DARK HARVEST
Director David Slade’s new Halloween horror movie, Dark Harvest has moments of visual verve and a cool pumpkin-headed demon ready to wreak havoc, but a confusing back story undercuts the story’s fright factor. That’s too bad because this home rental release, set in the 1960s, looks great and has a trio of gifted veteran actors in lead roles. They’re probably here less for the script than to work with the director of the underappreciated, but truly scary vampire film, 30 Day of Night, as well as Twilight: Eclipse.
Based on an acclaimed 2006 short novel by Norman Partridge, adapted by screenwriter Michael Gilio (Dungeons & Dragons: Honor Among Thieves), Dark Harvest opens on a Midwest farm town in 1963. It’s a place where the corn crows high, the boys dress like they’re auditioning for Grease and where Kelly (a winning E’myri Crutchfield), the only African American student in the high school, doesn’t dare dream of being asked to the town dance. All decisions are made by the Harvester’s Guild, the sponsors, each Halloween, of “the Run,” which finds the town’s teenage boys going a bit berserk in their attempt to hunt down and kill Sawtooth Jack (Dustin Ceithamer), a creature that rises out of the corn field each year to slaughter all it sees.
He who kills Sawtooth Jack becomes a hero and instant town legend. His parents are rewarded with a house in the nice part of town plus cash while the winning teen gets a Corvette and best of all, the chance to leave town for good, an option unavailable to everyone else. Gilio’s screenplay sidesteps details of why the townspeople can’t leave, or how they’re kept there, much less what exactly the town gets from killing said demon. A good crop, a la Children of the Corn? Dark Harvest is a film so riddled with anemic plotting (reportedly in keeping with the novel) that frustrated movie goers may give up in the first act, which has the added problem of being a bit light on action.
Be patient. Action will come, in a brief but bravura series of set pieces that begin with the town’s teenage boys being locked away for three days, without food, all the better, apparently, to turn them into killing machines. Channeling his inner Brian De Palma, Slade films the fellows from overhead, creating a montage of increasingly maddened youth, hungry, enraged, destructive. Released, the boys run into town, ready for mayhem, but they aren’t prepared for the reality of Sawtooth Jack, who steps forth, like a Close Encounters alien with a pale jack-o’-lantern head. A gaggle of guys hide in a storm cellar, trembling with bravado and then fear. Their collective demise, as a horrified little boy watches from a nearby bedroom window, is intense, and calls to mind the ferocious kills in Slade’s dazzling 30 Days of Night.

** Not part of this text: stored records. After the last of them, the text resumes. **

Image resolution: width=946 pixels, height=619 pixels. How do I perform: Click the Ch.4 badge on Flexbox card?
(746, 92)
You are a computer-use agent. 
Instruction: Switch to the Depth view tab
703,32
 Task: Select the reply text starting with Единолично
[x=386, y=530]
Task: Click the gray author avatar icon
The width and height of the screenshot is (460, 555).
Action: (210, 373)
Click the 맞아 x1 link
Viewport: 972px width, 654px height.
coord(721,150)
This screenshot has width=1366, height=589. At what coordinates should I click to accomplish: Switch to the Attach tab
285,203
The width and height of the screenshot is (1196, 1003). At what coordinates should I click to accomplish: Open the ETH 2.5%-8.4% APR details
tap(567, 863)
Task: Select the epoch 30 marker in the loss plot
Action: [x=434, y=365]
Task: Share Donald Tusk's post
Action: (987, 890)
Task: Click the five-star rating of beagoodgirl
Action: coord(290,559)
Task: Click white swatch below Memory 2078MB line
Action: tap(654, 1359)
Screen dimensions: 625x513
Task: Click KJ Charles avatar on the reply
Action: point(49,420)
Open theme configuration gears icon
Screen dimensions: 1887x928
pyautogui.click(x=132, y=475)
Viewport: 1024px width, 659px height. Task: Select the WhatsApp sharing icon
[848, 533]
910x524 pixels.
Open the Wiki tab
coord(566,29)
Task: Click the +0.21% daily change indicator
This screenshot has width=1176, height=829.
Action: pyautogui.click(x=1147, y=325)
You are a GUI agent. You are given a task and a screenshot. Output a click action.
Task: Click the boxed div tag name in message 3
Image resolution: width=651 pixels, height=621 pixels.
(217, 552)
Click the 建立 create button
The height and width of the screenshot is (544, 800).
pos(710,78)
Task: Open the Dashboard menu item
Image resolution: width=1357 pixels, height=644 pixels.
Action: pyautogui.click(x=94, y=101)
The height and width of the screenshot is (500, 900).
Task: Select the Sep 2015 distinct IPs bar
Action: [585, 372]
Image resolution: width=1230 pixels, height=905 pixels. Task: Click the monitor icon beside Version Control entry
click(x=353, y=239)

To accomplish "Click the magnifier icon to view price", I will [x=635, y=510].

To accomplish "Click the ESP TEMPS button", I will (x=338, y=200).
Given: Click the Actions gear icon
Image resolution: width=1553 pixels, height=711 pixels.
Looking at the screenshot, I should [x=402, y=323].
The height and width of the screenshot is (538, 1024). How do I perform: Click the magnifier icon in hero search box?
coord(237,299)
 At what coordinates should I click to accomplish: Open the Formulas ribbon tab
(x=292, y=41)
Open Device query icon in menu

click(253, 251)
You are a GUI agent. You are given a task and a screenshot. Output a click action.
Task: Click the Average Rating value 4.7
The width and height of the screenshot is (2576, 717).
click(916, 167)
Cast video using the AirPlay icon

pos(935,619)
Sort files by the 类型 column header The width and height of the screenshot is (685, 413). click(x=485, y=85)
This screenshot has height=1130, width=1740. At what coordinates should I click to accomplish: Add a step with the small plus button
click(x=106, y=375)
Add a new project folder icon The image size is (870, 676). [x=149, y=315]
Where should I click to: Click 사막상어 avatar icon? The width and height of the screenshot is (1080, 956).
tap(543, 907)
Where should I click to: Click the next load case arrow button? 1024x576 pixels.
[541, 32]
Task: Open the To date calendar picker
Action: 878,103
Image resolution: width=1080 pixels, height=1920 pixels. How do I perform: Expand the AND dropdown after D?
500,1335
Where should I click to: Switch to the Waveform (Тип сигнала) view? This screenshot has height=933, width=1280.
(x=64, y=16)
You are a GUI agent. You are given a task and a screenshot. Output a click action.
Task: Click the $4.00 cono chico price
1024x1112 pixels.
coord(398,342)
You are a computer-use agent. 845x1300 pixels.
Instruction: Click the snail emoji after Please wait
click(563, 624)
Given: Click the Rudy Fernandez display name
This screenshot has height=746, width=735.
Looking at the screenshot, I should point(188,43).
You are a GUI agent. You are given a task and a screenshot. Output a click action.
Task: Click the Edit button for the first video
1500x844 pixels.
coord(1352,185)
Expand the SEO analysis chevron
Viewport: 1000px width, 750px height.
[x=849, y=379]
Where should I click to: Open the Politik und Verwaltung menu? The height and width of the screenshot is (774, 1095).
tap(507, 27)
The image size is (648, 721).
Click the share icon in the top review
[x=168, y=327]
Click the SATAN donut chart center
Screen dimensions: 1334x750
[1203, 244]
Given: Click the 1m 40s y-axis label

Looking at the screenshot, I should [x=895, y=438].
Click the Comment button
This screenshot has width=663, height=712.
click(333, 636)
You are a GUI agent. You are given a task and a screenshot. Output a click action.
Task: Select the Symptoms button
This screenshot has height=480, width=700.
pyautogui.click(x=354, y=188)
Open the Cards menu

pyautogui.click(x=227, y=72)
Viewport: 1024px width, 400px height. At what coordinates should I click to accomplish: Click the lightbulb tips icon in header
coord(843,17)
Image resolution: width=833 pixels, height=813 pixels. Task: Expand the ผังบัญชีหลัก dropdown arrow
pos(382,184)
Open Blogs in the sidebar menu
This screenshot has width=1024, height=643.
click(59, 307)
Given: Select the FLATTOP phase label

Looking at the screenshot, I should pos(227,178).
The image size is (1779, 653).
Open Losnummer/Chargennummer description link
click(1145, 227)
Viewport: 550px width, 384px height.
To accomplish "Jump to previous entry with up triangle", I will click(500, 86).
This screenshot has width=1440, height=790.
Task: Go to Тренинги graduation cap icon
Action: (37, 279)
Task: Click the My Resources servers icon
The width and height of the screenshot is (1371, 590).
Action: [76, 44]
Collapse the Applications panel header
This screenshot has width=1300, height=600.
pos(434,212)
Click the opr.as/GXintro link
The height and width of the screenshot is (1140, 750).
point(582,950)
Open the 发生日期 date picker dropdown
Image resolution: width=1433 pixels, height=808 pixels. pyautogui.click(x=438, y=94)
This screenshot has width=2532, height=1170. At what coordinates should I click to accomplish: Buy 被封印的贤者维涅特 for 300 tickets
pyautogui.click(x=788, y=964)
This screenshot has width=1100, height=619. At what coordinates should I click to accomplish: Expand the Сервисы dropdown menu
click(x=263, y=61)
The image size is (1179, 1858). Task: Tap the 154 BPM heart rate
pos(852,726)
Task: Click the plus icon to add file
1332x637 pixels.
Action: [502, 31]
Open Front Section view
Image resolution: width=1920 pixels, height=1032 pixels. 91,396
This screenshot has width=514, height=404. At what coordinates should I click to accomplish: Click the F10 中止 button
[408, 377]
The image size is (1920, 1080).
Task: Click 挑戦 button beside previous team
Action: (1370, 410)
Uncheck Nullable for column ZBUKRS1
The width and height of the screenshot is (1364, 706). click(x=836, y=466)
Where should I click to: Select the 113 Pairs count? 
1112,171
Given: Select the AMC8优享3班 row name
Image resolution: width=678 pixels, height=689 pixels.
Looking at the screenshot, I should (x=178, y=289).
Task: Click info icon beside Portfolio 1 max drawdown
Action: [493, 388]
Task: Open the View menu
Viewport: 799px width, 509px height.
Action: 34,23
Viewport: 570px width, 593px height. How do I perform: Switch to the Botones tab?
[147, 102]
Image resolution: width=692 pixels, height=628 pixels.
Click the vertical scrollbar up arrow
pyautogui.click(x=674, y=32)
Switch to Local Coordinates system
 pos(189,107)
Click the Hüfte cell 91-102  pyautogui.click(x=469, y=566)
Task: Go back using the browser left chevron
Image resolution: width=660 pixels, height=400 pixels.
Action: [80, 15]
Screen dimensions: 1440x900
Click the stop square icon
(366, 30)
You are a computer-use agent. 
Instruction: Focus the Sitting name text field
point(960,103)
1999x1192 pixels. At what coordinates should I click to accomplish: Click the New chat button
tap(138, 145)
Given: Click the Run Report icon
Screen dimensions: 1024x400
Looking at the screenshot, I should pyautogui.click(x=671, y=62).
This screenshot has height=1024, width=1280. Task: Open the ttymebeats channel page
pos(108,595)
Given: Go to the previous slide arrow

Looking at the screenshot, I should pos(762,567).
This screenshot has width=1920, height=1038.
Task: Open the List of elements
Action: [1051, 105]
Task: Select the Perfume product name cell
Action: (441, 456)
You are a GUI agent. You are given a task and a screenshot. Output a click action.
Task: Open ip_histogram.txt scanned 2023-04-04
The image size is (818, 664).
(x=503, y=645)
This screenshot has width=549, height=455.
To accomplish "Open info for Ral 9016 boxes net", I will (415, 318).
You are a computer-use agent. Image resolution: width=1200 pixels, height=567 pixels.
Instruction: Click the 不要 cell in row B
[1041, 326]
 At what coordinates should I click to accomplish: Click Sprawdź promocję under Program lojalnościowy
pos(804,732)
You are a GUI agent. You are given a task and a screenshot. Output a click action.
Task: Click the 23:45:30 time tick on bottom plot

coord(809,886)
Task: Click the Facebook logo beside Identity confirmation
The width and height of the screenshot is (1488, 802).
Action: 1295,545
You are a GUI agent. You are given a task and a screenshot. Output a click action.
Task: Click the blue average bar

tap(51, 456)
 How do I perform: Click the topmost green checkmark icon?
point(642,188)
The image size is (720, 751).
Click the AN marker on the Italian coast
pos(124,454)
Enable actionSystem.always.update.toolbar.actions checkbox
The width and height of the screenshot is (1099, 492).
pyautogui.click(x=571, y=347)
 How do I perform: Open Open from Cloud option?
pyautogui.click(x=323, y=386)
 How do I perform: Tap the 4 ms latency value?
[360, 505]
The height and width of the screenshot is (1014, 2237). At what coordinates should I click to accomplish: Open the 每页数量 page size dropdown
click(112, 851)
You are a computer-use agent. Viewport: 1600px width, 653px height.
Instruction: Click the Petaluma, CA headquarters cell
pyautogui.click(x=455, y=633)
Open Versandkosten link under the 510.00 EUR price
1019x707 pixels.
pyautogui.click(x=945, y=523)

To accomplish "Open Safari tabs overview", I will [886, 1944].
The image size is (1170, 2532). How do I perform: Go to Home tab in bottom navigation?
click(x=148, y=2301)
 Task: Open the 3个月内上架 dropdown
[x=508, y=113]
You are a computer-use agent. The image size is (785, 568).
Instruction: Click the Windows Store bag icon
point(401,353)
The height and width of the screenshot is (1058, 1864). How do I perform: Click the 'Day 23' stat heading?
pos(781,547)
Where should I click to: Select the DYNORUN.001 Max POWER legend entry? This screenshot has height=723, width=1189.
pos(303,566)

Dark Harvest never rises to such heights again, but its strong cast holds one’s attention. Casey Likes (who’s currently starring as Marty McFly in the Broadway musical of Back to the Future) plays Ritchie, who has invited Kelly to the school dance and promised to take her away when he’s victorious. His older brother won last year. Sitting in their posh new house, Ritchie’s guilt-ridden parents (Jeremy Davies and Twilight vet, Elizabeth Reaser) beg him to stay home. They know something about the Run he doesn’t, and if that secret doesn’t make much sense in the grand scheme of things, it at least gives the actors angst and outrage to play into the film’s home stretch.
The more compelling imponderable is how Luke Kirby came to play the murderous town sheriff, who cocks his head in disbelief at those who cross him. Kirby won an Emmy for his virtuoso turn as Lenny Bruce in The Marvelous Mrs. Maisel and is nominated again this year. If you hadn’t read this review, you well might turn to your friend or partner and say, “Is that the Mrs. Maisel guy? What’s he doing in this?”
What, indeed? Having fun, clearly, chewing scenery in the corn fields alongside Mr. Slade. You don’t get outtakes when you rent a movie at home, but Kirby’s would probably make for a worthy bonus.